Using the data beneath this instruction, retype only the lines from the one that contains "Instruction: Select the" down to the one that contains "775x531 pixels.", both included, exactly as they appear.

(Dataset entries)

+++

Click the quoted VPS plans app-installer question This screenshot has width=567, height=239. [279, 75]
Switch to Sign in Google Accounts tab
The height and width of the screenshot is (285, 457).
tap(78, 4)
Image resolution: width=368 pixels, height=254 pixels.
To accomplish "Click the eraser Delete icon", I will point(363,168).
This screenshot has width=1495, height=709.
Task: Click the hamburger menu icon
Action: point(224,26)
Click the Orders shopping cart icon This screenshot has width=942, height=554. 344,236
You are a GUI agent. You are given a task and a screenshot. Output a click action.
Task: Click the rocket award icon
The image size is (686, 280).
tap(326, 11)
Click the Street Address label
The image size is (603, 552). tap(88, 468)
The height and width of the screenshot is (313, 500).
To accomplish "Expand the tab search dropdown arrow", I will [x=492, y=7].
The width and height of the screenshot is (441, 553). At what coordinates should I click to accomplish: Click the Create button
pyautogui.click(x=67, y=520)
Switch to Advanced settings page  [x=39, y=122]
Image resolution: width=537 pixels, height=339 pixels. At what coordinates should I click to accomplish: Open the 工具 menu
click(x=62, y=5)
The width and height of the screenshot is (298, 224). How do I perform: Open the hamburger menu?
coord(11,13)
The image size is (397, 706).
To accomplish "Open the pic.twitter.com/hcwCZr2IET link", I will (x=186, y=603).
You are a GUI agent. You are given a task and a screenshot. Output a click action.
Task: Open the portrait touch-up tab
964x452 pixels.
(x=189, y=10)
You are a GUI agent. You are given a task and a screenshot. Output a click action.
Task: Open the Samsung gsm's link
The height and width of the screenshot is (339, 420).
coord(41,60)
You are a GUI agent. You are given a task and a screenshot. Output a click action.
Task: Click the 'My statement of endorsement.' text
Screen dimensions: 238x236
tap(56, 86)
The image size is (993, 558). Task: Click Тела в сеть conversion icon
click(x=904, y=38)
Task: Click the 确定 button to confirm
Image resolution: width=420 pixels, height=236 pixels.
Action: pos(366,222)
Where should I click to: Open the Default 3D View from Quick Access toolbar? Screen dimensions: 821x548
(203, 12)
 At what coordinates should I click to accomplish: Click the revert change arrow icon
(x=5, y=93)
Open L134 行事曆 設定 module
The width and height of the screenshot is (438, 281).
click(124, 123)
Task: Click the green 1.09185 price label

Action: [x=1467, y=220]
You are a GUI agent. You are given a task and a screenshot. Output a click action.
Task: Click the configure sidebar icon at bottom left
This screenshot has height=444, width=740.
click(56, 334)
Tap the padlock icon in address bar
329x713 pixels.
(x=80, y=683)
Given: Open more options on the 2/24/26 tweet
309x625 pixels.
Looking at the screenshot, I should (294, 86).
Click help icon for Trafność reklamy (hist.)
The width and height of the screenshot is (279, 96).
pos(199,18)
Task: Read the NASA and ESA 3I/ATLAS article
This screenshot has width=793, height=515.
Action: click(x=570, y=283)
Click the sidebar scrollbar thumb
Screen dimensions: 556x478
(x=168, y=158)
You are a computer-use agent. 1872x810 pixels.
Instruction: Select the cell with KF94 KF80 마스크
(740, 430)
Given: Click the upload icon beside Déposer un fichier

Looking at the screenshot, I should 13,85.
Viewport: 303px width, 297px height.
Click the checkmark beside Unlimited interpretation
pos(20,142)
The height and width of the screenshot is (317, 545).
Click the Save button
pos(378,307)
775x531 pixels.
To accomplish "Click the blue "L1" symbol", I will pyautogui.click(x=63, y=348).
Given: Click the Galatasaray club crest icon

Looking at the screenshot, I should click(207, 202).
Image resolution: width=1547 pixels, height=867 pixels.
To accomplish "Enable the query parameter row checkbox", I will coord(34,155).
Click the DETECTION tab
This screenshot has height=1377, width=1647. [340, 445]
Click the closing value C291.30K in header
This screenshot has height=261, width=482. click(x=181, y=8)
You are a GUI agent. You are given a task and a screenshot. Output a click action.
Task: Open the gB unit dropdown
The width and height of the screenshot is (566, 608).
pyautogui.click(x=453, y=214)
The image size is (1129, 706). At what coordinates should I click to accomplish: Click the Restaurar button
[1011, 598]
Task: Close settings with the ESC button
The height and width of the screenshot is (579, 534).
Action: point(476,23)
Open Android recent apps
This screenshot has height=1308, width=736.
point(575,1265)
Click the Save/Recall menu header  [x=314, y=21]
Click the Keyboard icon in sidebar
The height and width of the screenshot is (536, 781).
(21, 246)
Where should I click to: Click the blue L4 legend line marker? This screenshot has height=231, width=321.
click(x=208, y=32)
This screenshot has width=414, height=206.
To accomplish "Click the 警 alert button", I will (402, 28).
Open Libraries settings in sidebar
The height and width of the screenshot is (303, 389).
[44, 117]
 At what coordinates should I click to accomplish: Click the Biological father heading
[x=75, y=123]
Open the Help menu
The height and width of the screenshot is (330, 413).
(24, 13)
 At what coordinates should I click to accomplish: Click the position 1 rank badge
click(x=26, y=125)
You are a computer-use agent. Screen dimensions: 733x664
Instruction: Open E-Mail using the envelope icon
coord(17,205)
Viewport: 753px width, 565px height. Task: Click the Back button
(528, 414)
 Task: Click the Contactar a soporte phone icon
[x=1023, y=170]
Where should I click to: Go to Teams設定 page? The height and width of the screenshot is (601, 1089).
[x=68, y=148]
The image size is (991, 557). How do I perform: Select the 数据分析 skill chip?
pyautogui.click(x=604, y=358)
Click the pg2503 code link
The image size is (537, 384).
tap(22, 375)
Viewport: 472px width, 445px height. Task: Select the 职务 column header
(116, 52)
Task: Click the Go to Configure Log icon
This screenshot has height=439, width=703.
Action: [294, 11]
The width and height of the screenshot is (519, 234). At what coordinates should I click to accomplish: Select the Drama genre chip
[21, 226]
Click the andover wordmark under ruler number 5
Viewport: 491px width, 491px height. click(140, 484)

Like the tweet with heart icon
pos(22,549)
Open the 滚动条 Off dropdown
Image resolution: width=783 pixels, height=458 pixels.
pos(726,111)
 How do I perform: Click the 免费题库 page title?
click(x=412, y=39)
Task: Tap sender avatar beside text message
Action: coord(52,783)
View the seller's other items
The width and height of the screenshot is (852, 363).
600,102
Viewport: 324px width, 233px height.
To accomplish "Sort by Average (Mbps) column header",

+++

- Output -
Instruction: Select the cell with KF94 KF80 마스크
(740, 430)
Given: Click the upload icon beside Déposer un fichier

Looking at the screenshot, I should 13,85.
Viewport: 303px width, 297px height.
Click the checkmark beside Unlimited interpretation
pos(20,142)
The height and width of the screenshot is (317, 545).
Click the Save button
pos(378,307)
775x531 pixels.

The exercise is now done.